- Recorded data

*-*-*

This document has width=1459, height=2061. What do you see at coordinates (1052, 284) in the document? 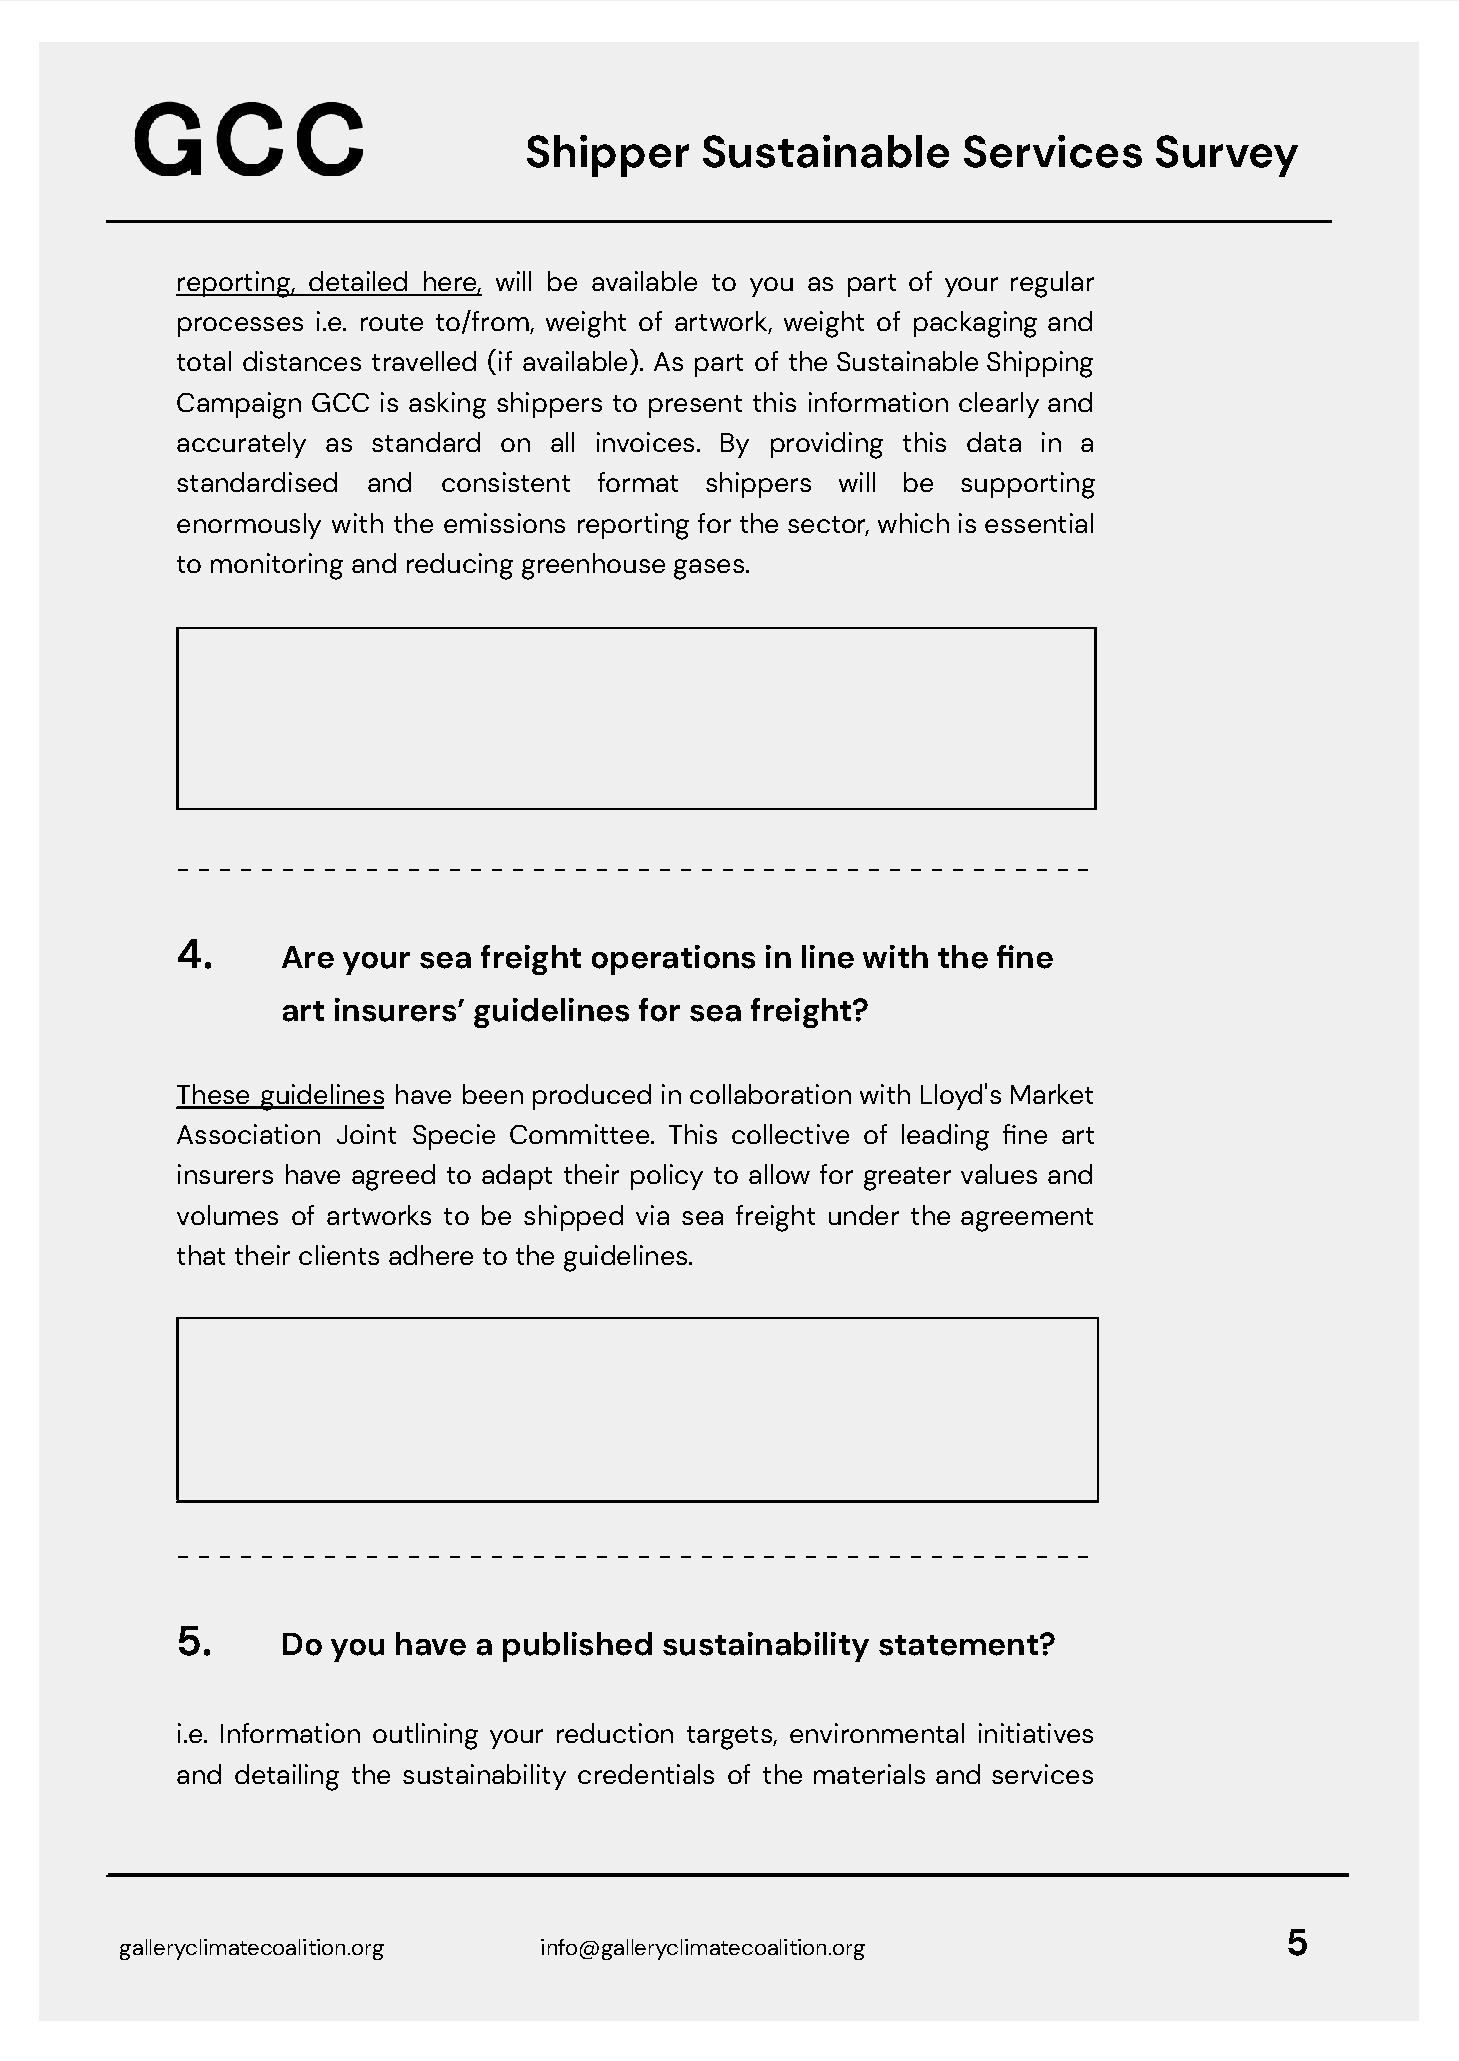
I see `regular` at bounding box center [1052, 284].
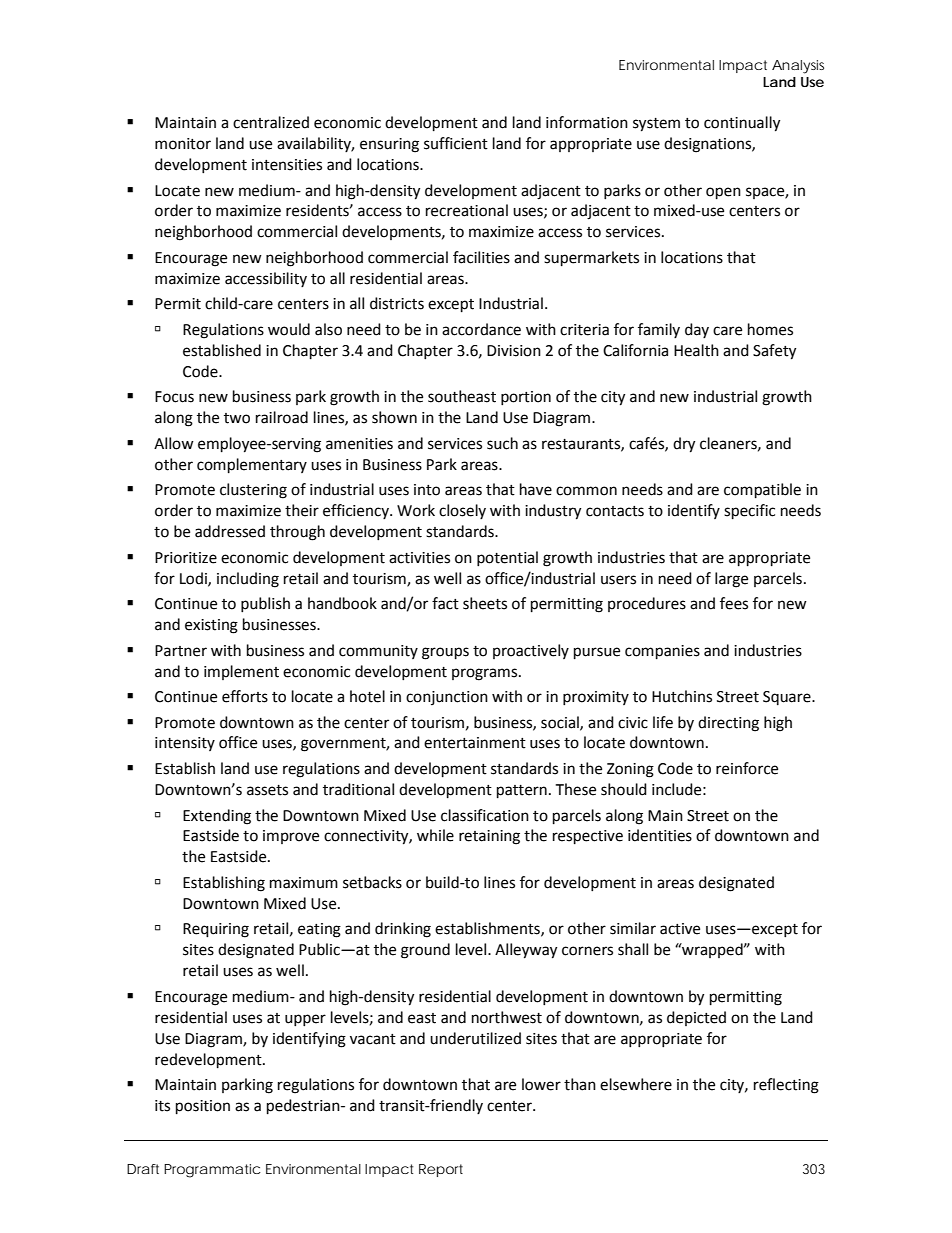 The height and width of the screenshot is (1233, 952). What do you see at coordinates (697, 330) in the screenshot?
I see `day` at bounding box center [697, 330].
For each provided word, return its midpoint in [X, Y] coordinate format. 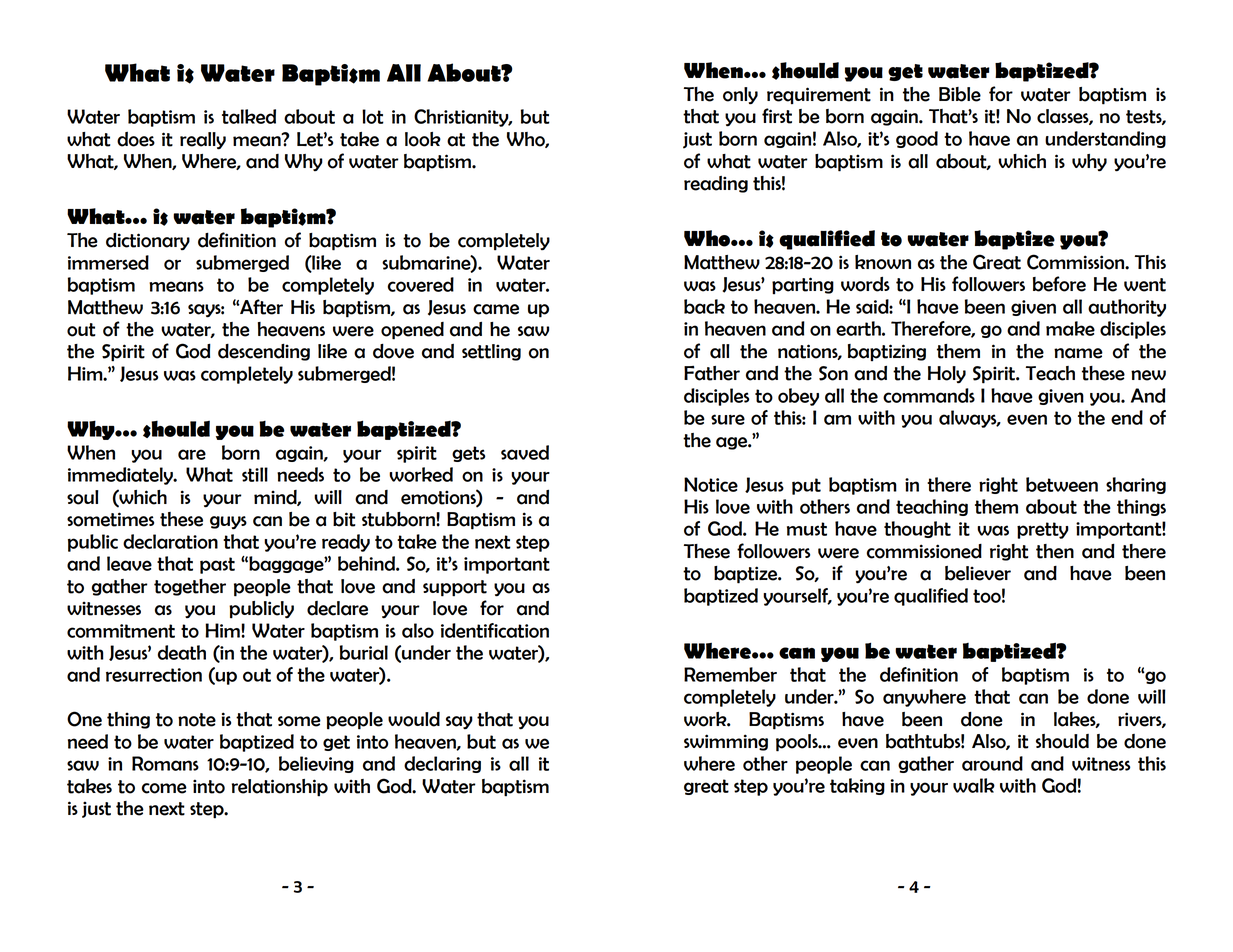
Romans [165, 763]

*-*-*

- Stated task
Return every line of the records above unchanged, from first to last, and leave out the pictures.

- Solution below
This document has width=1459, height=2061. What do you see at coordinates (1052, 284) in the document? 
I see `regular` at bounding box center [1052, 284].
 The height and width of the screenshot is (1233, 952). What do you see at coordinates (697, 330) in the screenshot?
I see `day` at bounding box center [697, 330].
For each provided word, return its midpoint in [X, Y] coordinate format. 
Romans [165, 763]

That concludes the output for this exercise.